Hace tres años, elegir un cuento para dar la bienvenida a un recién nacido acabó siendo una misión más difícil de lo esperado. Quizá fue culpa mía por buscar entre mi escaso repertorio, de cuando los cuentos tenían moraleja en vez de ‘connotaciones’ y no éramos tan estupendos todos. No me atreví a mencionar a Blancanieves al servicio de siete enanitos, ni a dulces princesas rubias esperando a príncipes azules. Descarté hablar de lobos acechando a niñas tras los árboles, más temidos ahora por ganaderos que por caperucitas. Me dio pereza uno de reyes y sus gestas o de piratas con tesoro, que acababan siendo igual de campechanos todos. El caso es que aborté la misión argumentando que desde que los personajes cobraron vida no hacen gracia, no hubo cuento y opté por colocar silencio en el minimundo inventado para un recién nacido. Consistía en un cuarto soleado y tres ventanas con visillos blancos. Por una vería a una abuela regando geranios, una madre tendiendo sueños y dos niños jugando. Por la que da a la huerta, su favorita, vería cerezos, lagartijas y manzanas, un nido de jilgueros, un gato perezoso y al fondo, un campanario. Quedó pendiente incluir algún día, a lo lejos, una tormenta y aullidos de lobo para que supiera del peligro y del frio.

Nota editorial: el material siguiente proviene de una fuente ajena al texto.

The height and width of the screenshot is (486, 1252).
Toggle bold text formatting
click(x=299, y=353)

Y la tercera ventana, la que daba al fondo del mundo habitado por humanos, decidí dejarla cerrada de momento porque esos sí podrían hacerle daño.

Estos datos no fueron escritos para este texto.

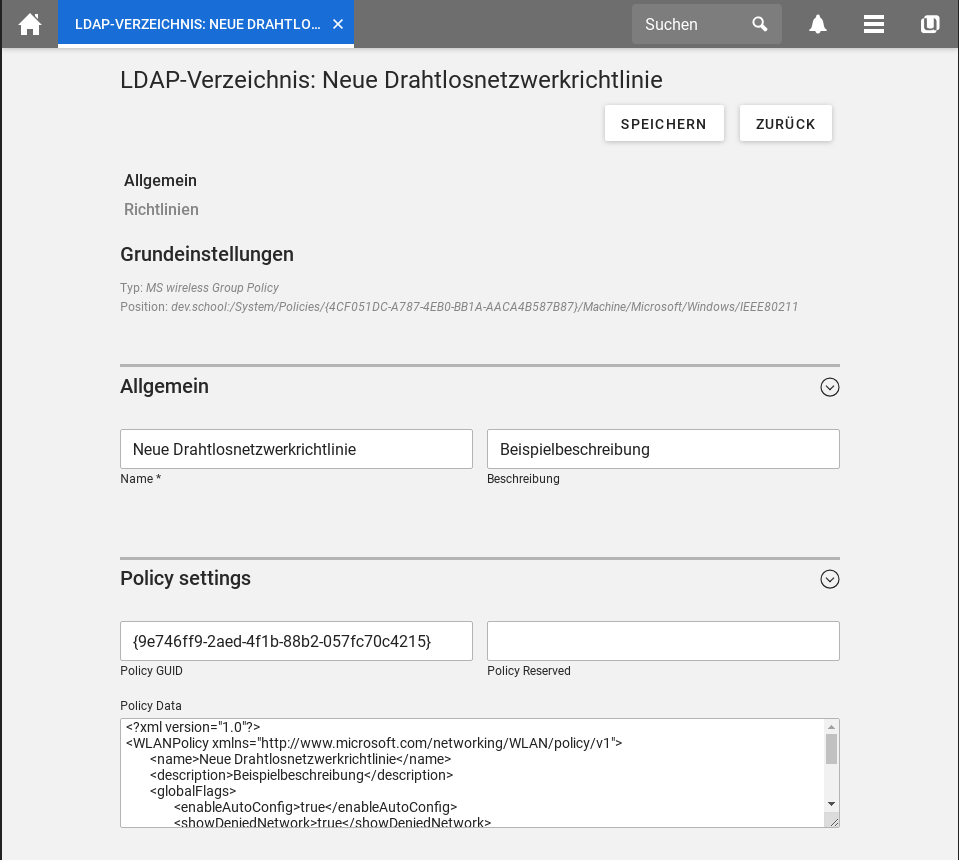
Task: Click the magnifier search icon
Action: coord(760,24)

Para estos días en que muchos padres llevan por primera vez a sus niños al colegio, sí hay un cuento idóneo. Es Peter Pan, pero dándole todo el protagonismo a Wendy, ese personaje que algunos padres y abuelos somos, sin ser conscientes de ello, lo que complica el momento de abrir la dichosa ventana que mantuvimos cerrada, la que da al mundo del que pretendemos proteger en exceso a nuestros pequeños. Ningún error, de serlo, sería tan entendible como el síndrome de Wendy y hasta en el mejor de los casos, cuando no resulte traumático ese primer día de colegio, se perciben sonrisas forzadas, nervios y angustias mal disimuladas al abrir la puerta de casa y ver salir a un ser de palmo y medio a encararse con la vida, en un viaje de no retorno. Será de no retorno porque se irá con olor a madre y regresará con olor a plastilina. Saldrá diciendo mamá y papá y regresará diciendo Lucía, alguien de otra tribu que ha entrado en su mundo sin conocerlo nosotros. De repente tu niño es distinto, también son días extraños para él, que va y viene entre divertido y asustado, entre contento y no se sabe. Tiene tantas emociones nuevas que no caben en una mochila tan pequeña y no sabe cómo sujetarlas. Ya tiene una goma con olor a nata, sin tachadura que borrar para estrenarla y tiene horario sin saber que existen las horas ni que vive flotando en el tiempo. Ayer conoció un vacío que no era miedo, era un hueco en el que no estaba su madre y lloró un poco, justo antes de salir al recreo sin saber tampoco qué es eso porque en casa solo salen a la calle. Después vio que mamá metió tiritas con dibujos en la mochila porque sabe que le encanta ponérselas, sin herida debajo. Y sonríe. Esta mamá…
Él no lo sabe, pero ya empezaron a crecerle las defensas contra gripes y avatares de la vida, todas al mismo tiempo, mientras los padres empiezan a asumir que a partir de ese momento les dará la mano para cruzar la calle, pero se la soltará para cruzar la vida, admitiendo que ya puso rumbo al futuro mirando el mundo con sus propios ojos. Es ahora cuando te das cuenta de la importancia que tienen los profesores, educadores, amigos y compañeros que vaya encontrando en el viaje, formando parte de su vida. Las buenas y malas compañías. Las buenas y malas influencias. Los que hagan feliz y hagan daño. Los que hieran y curen. Aunque asoman todos los miedos al pensarlo, ven al niño integrarse en sociedad con esperanza porque según el proverbio africano ‘para educar a un niño hace falta la tribu entera’ mientras aprenden su nuevo rol, sabiendo que no le perderán de vista durante todo el trayecto, disimulando, escondidos en alguna curva viéndole venir o en alguna sombra viendo cómo se aleja, quitando las piedras del camino, poniendo señales para evitarle tropiezos y hasta sembrando flores en las cunetas por si acabara en ellas.
Ya se abrió la ventana que daba al mundo y tanto temían, pero seguirán custodiándola en duermevela, recogiendo los fríos y miedos que aparezcan, templándolos y domándolos antes de que alcancen al niño, como han hecho desde que vino al mundo. Sólo se permitirá la entrada al sol, la lluvia y hasta a la nieve, si se empeñara en hacerlo y, por supuesto, a pájaros y mariposas. El pequeñín ya va al colegio, pero sigue siendo un niño. La habitación ya no huele a talco y manzanas. Ahora huele a lana, plastilina y caramelo.
A todos los pequeñajos que se han incorporado a la tribu y han estrenado camino, feliz trayecto. Que las madres les metan en la mochila tiritas con dibujos divertidos para posibles heridas y flores en los zapatos, que hagan bonito el camino.